5 Watts 279 | Pa. | 1836
The opinion of the Court was delivered by
The only question presented here is, whether the deed offered in evidence by the plaintiff, contains such a covenant as that set forth in his declaration; for a breach of which he claims to recover damages. It is admitted that the deed contains no express covenant of the same effect; but it is contended, inasmuch as it is a deed of partition, that a general warranty, such as the plaintiff has declared on, arises from the very nature of the transaction, by implication of law, without any such being expressed. It is true, that as between coparceners every partition has annexed to it, not only a warranty, but a condition in law; bj^ virtue of the latter a coparcener, in case of her eviction from any portion of her allotment, however small or insignificant, may re-enter upon the other coparceners or their heirs and defeat or annul the whole partition; or she may by force of the former vouch them, in which case she shall only obtain a recompense for the part lost. Co. Lit. 173, b, 174, a., 384, a.; Bustard’s Case, 4 Co. 121; 4 Cruise Dig. tit. 32, Deed, c. 24, sect. 24. But here the partition was made between tenants in common, as appears from the plaintiff’s showing in his declaration, and the implied warranty, which arises in the case of partition, is confined to a partition made between coparceners, and the law does not create it in any other case of partition. 4 Cruise Dig. tit. 32, Deed, c. 6, sect. 17. This distinction arose, no doubt, from the right of compulsory partition being, in the case of coparceners, the gift of the common law; Litt. sect. 247; but in the case of joint tenants and tenants in common, it was first given by the statutes 31 Hen. 8, c. 1 and 32 Hen. 8, c. 32; Litt. sect. 290, 318; Co. Litt. 169, a., 187, a.
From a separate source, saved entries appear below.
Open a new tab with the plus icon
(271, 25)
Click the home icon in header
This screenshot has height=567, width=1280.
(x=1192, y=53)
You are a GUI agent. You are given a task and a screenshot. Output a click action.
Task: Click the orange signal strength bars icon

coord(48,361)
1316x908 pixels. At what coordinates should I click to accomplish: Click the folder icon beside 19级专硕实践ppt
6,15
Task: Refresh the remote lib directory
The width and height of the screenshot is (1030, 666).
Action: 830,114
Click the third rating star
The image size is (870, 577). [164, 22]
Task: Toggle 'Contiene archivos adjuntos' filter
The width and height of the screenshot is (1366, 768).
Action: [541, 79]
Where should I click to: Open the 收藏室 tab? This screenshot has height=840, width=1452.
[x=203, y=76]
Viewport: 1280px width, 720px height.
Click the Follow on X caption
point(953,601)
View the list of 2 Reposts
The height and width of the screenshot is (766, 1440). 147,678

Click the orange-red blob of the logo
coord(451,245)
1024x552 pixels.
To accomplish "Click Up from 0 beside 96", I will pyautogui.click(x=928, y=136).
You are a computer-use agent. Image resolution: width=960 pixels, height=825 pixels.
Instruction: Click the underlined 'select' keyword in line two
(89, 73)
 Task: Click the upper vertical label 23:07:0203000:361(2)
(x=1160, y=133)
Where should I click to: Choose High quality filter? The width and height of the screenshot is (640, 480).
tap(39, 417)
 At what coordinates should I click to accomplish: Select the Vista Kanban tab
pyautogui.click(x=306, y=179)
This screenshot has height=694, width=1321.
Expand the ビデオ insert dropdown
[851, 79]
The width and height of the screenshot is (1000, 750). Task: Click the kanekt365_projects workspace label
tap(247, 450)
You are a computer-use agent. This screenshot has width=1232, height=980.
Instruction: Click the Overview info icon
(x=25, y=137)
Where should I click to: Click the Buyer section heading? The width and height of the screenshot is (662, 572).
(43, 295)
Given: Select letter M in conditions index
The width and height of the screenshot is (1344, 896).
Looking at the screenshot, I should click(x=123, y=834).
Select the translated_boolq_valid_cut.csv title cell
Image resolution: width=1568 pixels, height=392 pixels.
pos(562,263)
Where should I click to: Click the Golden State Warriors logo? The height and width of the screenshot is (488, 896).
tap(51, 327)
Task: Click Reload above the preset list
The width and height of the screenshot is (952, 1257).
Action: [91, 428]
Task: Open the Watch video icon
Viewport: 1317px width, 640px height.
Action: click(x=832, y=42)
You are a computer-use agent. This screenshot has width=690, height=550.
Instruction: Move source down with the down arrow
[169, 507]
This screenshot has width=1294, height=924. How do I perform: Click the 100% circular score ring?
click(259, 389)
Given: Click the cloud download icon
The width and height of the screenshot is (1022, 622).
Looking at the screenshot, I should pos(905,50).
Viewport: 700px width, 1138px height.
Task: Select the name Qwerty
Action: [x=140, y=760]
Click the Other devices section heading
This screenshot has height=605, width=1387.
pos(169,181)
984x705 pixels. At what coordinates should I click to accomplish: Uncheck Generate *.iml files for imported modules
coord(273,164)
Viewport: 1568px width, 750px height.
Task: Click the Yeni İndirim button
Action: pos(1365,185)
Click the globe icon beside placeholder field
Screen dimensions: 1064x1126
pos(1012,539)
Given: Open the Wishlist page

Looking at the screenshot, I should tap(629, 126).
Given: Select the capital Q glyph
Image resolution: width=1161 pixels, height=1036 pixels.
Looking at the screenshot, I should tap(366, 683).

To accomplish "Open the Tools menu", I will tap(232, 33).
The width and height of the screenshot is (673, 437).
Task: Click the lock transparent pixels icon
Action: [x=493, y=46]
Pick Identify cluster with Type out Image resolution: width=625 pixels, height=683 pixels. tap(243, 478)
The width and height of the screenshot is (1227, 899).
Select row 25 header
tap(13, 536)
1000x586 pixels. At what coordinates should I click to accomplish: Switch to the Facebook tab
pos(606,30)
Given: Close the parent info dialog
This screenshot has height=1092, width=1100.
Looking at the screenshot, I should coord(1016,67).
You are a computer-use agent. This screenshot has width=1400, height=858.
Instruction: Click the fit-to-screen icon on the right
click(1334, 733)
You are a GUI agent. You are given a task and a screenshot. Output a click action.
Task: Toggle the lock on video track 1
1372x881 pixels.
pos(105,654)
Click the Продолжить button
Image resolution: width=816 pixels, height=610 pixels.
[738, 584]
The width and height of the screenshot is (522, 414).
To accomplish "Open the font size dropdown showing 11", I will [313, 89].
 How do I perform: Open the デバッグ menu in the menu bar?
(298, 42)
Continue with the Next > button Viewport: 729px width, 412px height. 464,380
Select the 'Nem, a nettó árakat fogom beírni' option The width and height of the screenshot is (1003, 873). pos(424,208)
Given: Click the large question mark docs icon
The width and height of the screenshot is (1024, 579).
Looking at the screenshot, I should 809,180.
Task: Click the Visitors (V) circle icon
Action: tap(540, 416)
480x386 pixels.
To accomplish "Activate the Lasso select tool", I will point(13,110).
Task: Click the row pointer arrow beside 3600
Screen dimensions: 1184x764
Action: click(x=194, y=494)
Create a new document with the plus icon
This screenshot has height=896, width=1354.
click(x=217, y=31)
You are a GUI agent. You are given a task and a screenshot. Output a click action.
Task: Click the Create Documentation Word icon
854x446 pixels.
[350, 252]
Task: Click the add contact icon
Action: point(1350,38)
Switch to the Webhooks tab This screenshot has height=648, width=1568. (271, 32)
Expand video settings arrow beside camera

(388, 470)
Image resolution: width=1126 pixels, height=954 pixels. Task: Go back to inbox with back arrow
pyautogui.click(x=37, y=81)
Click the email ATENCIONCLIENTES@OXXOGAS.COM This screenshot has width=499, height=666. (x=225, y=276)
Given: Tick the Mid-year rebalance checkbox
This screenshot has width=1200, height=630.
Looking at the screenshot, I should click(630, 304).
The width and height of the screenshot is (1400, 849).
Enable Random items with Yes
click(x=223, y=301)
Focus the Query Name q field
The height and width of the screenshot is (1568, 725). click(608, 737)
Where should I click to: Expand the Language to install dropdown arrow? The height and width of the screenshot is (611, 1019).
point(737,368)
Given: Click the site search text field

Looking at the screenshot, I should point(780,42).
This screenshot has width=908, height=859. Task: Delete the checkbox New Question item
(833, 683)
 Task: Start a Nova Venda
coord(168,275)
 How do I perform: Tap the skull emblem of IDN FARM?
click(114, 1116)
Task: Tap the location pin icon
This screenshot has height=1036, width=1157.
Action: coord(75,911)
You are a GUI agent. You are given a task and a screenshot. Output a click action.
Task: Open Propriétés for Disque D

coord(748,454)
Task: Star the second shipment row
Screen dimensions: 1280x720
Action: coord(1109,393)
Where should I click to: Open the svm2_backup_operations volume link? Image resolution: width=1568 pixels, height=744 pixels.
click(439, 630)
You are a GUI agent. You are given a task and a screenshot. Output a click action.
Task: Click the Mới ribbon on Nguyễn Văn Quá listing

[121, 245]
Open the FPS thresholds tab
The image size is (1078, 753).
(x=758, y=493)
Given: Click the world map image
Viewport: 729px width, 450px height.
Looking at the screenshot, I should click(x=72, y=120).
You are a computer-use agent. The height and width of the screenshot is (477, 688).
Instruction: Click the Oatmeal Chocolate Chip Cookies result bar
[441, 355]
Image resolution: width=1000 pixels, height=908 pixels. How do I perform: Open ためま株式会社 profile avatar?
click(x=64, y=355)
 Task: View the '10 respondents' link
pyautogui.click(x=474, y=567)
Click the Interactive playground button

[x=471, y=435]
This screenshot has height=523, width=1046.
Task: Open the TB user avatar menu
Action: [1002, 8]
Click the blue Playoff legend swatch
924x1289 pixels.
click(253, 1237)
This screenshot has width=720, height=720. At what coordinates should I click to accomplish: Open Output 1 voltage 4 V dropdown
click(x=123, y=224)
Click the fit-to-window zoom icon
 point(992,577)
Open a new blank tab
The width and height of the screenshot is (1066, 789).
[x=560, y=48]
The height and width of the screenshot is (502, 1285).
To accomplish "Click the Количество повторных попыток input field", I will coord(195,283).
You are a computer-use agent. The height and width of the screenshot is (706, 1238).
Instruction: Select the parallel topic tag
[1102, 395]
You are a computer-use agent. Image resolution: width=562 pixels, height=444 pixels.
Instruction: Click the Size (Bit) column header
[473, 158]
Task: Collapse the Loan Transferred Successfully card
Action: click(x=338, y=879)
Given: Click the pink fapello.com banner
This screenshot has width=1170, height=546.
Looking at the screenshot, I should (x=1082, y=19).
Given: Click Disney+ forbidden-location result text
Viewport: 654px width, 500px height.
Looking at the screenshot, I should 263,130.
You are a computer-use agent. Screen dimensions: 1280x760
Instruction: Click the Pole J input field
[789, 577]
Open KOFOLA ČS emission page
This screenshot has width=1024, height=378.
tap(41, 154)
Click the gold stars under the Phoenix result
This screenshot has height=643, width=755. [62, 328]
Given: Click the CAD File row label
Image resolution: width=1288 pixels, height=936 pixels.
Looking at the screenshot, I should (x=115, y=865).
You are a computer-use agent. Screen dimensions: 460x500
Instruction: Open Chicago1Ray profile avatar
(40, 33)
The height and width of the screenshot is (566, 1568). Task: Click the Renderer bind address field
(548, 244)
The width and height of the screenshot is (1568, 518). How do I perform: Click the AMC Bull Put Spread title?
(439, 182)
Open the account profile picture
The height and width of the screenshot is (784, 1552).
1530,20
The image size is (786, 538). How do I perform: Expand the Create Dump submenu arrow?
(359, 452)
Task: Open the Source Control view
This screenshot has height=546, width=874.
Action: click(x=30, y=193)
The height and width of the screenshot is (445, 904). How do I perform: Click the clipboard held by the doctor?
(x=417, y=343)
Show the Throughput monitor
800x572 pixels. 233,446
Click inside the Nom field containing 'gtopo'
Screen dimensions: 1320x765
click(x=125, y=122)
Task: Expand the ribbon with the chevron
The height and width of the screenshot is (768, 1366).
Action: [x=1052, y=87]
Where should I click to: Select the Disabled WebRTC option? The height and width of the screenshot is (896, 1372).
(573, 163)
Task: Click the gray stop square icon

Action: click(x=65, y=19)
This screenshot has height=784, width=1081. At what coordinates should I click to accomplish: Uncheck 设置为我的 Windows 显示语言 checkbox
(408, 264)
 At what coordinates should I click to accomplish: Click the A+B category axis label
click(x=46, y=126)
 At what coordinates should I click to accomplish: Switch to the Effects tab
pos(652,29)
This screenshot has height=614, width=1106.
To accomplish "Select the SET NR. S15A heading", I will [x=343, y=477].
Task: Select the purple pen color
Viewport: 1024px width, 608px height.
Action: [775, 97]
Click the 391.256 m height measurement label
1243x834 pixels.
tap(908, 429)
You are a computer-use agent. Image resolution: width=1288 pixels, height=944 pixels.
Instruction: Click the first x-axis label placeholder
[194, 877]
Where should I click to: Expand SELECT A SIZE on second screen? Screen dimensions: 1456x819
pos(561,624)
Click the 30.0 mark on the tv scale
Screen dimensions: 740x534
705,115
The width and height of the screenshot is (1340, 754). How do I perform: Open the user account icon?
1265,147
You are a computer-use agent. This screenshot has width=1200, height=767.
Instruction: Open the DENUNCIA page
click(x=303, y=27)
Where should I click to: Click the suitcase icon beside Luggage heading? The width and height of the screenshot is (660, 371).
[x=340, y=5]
We have stated above, that, as the law annexed no warranty in cases of partition made between joint tenants and tenants in common, the parties supplied this by the insertion of mutual covenants clearly and distinctly expressed in the deed, so far as they were willing to become bound to each other, for the goodness of the title and the future enjoyment of their respective allotments, and that such has been the practice from the earliest period down to the present time. And the deed in question is evidence of its having
But even supposing this to have been the case of a deed of partition made between coparceners, still I apprehend that the implied warranty would not have enabled the plaintiff to recover: for it is only a special, and not a general warranty that is implied in such case; and which, at most, only entitles the party, upon voucher, to recover, not other land of equal value, but so much of the remaining land alone in value, which was the subject of partition, as shall be sufficient to equalize the loss that may be occasioned by the eviction. Bustard’s Case, 4 Co. 121; Eton College v. The Bishop of Winchester, 3 Wils. 491; Perk. sect. 310. It is one of those warranties to which Lord Coke has allusion in Co. Lit. 384. b. when he says “ that in some cases warranties in law do extend to execution in value of special lands, and not generally of lands descended in fee simple;” so that the party claiming redress under the warranty annexed by law to partition,would seem to be restricted to the lands, which were the subject of the partition, as long as any part thereof remained, but after they were all gone, he would be without remedy upon such warranty.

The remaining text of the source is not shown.